- Born: Almir Santana Chediak June 21, 1950 Rio de Janeiro, Brazil
- Died: May 25, 2003 (aged 52) Rio de Janeiro, Brazil
- Genres: Bossa Nova, Música popular brasileira, Samba, Jazz
- Occupations: record producer, publisher, teacher, researcher
- Instrument: guitar
- Years active: 1967–2003
- Label: Lumiar Records
- Website: www.lumiar.com.br

= Almir Chediak =

Brazilian music producer (1950–2003)

Almir Santana Chediak (June 21, 1950 – May 25, 2003) was a Brazilian musical producer, entrepreneur, publisher, guitarist, teacher, composer, writer and researcher.

Almir Chediak was born into a Lebanese immigrant family and grew up on the state of Minas Gerais. He showed an early aptitude for music, starting guitar lessons at 7. As he moved to live in Rio de Janeiro at the age of 13, he started studying guitar under the instructions of reputed guitarist of that time Dino 7 Cordas. Precociously at age of 17, Chediak already began working professionally as a guitar instructor and also scoring soundtracks for films directed by Jece Valadão and others, also writing string and horn arrangements for recording sessions. Still young, he recorded a single with the actress and Belgian model living in Brazil Annik Malvil, introducer of the little tube dress fashion in the 1960s. His students included the likes of Gal Costa, Nara Leão, Cazuza, Tim Maia, Carlos Lyra, and Elba Ramalho, among numerous others.

In 1984, Almir Chediak launched his first book "The Dictionary of Notated Chords" and in 1986 he founded his own publishing house, the "Lumiar Record". At the same year, he launched his second book "Methods of Harmony and Improvisation". Both of his works are widely used in Brazil and have been influential in training the generation of young Brazilian musicians now entering their prime.

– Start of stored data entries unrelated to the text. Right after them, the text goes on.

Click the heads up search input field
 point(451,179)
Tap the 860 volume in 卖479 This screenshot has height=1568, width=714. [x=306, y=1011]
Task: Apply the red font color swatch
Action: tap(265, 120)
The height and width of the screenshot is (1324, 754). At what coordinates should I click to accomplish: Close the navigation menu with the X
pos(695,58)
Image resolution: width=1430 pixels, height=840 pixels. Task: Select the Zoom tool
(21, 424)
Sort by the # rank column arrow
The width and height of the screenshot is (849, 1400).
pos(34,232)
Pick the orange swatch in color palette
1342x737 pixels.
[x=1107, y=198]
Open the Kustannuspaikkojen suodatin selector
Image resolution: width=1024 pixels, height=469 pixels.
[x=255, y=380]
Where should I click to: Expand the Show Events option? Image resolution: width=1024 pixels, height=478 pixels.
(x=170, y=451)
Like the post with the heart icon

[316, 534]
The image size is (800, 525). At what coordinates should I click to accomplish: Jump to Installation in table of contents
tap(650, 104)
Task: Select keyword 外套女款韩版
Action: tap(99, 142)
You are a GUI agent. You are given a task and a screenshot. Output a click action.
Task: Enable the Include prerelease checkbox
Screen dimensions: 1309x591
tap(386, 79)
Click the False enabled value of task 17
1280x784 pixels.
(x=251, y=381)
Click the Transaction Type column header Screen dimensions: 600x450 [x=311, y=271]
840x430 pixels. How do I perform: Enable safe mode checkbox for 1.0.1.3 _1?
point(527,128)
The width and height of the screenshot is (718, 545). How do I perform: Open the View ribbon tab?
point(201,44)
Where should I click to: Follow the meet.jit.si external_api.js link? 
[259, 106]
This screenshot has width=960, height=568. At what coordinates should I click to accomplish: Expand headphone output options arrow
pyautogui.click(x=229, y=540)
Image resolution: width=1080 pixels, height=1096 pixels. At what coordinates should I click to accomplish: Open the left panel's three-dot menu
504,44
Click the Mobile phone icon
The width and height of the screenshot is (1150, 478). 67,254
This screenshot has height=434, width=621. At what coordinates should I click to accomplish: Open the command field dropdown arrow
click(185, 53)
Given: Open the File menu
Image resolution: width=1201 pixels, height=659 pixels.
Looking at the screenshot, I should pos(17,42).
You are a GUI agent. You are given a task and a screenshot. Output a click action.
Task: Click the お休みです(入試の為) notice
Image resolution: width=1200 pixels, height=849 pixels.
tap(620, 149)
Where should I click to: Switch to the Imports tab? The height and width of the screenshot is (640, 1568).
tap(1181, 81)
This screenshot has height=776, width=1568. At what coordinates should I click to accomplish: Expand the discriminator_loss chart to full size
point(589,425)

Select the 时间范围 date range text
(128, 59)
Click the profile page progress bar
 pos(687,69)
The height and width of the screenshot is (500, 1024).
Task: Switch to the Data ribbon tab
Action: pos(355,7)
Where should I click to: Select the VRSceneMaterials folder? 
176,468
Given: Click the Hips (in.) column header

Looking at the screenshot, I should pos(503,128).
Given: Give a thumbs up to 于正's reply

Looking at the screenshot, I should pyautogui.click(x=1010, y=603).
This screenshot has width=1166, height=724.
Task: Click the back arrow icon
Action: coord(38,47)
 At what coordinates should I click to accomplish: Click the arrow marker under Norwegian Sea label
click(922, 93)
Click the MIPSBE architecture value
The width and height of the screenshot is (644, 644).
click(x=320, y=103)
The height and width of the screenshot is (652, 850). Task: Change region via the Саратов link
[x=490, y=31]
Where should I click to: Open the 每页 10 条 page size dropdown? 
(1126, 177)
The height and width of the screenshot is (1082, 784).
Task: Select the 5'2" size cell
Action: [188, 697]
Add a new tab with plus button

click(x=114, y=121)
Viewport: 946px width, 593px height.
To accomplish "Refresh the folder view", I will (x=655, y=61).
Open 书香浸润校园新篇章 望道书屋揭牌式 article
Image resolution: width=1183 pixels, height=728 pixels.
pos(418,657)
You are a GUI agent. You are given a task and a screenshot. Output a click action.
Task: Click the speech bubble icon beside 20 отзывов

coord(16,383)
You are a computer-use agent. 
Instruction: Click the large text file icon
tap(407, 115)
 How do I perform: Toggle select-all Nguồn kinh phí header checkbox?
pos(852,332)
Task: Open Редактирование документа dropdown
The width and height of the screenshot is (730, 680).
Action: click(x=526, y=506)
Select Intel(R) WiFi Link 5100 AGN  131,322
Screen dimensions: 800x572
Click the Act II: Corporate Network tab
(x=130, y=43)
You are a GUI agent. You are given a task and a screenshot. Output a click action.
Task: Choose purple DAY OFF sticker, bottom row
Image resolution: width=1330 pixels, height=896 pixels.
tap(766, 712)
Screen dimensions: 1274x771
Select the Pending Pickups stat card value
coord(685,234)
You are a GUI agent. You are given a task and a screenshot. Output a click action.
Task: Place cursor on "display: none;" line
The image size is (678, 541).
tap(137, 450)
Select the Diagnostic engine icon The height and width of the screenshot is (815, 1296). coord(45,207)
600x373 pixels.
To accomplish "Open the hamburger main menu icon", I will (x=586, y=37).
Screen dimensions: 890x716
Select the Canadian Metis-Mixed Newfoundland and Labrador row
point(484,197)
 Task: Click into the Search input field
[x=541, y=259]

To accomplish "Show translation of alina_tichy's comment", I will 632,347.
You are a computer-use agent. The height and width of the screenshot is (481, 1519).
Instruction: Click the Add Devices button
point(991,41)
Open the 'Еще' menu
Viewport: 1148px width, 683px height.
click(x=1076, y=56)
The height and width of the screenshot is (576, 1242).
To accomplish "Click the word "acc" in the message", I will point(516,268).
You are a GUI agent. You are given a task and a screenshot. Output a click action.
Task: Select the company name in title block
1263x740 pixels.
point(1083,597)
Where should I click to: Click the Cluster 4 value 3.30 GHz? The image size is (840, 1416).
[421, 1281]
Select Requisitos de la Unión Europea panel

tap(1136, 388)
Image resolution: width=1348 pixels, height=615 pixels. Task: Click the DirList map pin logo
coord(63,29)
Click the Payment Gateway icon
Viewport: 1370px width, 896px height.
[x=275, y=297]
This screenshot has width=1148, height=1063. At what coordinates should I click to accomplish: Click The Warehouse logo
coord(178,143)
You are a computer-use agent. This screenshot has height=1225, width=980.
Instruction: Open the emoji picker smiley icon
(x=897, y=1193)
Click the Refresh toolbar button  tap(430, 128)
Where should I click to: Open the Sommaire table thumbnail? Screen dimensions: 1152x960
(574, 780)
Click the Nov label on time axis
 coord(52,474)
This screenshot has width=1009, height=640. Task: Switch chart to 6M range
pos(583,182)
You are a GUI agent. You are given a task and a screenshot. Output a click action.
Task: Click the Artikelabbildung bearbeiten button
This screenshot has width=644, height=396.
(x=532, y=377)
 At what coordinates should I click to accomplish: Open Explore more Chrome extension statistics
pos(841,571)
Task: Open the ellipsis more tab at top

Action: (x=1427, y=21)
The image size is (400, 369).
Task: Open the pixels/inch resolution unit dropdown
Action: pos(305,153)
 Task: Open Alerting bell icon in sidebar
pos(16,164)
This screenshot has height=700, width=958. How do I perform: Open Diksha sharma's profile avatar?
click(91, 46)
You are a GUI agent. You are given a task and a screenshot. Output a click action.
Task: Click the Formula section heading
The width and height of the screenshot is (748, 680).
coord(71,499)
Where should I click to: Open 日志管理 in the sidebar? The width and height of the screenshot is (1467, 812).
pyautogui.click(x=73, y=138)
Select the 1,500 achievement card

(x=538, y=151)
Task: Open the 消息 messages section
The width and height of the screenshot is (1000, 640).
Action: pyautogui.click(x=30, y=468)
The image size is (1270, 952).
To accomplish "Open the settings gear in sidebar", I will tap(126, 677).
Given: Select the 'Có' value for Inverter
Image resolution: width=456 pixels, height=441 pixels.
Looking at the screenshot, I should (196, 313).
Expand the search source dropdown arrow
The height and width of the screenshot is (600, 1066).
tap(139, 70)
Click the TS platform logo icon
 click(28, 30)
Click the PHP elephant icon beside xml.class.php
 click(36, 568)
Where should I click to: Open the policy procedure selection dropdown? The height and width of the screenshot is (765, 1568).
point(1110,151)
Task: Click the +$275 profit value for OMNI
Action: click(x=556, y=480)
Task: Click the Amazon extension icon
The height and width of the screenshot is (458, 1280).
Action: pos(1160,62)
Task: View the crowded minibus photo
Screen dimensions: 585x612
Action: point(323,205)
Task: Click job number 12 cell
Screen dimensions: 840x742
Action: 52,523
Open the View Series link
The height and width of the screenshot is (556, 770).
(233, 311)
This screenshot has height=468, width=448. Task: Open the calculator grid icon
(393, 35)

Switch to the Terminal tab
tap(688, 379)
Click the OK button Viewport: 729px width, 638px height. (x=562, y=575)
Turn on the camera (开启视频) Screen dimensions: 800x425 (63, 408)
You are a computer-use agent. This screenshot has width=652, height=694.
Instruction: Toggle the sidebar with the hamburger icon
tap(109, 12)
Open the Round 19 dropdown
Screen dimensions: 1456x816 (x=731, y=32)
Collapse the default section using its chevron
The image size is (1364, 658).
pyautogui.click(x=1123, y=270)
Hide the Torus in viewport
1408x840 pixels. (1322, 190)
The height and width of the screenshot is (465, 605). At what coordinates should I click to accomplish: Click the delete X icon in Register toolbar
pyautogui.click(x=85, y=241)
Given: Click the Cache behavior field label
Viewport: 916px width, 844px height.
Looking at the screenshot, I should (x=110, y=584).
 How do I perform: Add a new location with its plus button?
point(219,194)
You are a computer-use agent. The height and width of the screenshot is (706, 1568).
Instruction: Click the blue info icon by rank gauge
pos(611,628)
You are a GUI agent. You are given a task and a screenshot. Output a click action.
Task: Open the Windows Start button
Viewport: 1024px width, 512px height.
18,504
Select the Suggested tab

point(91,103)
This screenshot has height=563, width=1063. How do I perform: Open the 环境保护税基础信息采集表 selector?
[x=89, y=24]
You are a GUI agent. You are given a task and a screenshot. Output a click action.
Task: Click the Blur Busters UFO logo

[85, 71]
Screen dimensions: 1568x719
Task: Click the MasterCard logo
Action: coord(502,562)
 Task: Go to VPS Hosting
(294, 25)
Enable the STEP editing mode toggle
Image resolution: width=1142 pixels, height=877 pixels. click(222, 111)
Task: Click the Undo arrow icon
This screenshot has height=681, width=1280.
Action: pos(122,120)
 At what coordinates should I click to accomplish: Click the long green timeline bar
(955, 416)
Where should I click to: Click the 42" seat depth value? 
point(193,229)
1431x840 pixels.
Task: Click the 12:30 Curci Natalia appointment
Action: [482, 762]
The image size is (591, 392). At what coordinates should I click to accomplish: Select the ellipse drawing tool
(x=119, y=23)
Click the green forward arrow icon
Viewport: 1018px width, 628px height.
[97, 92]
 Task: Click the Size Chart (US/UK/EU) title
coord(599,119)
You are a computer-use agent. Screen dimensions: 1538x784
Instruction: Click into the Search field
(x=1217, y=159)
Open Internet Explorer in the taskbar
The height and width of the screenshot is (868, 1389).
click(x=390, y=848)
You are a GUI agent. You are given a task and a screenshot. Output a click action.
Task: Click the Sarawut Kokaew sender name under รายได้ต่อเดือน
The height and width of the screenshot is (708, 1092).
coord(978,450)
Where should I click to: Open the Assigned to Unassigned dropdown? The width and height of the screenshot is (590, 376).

In 1988 Almir Chediak introduced the Songbook series of Brazilian Popular Music elaborating the precise transcription of the complete lyrics, melodies and harmonies of leading composers for publication in songbooks establishing a written library to guarantee Brazilian music would survive for future generations to study and enjoy. The idea was born when Chediak was giving guitar lessons to the son of Caetano Veloso in the mid-1980s and found that Veloso was often at a loss to remember what chords he had played or the words he had sung on a particular song. It included the definitive versions of nearly 200 of Veloso's songs.

In 1991, Almir Chediak founded the CD publishing label Lumiar Discos. The Songbooks series was subsequently accompanied by CDs featuring newly recorded interpretations of the selected works by prominent Brazilian popular music artists. Chediak produced these albums, which received recognition for reviving lesser-known compositions and for encouraging artists to record songs outside their customary repertoires or established public styles. By combining annotated songbooks with professionally recorded performances, the project made the repertoire more accessible to musicians, providing standardized harmonic transcriptions that enabled performers in Brazil and abroad to study, play, and interpret the songs with greater consistency.

In all, Chediak edited 18 songbooks, featuring artists like Gilberto Gil, Chico Buarque, Djavan, Noel Rosa and Ary Barroso.

While nearing completion on a songbook retrospective of João Bosco and writing a biography of singer Tim Maia, Chediak was attacked by robbers and was shot to death. He was 52 years old.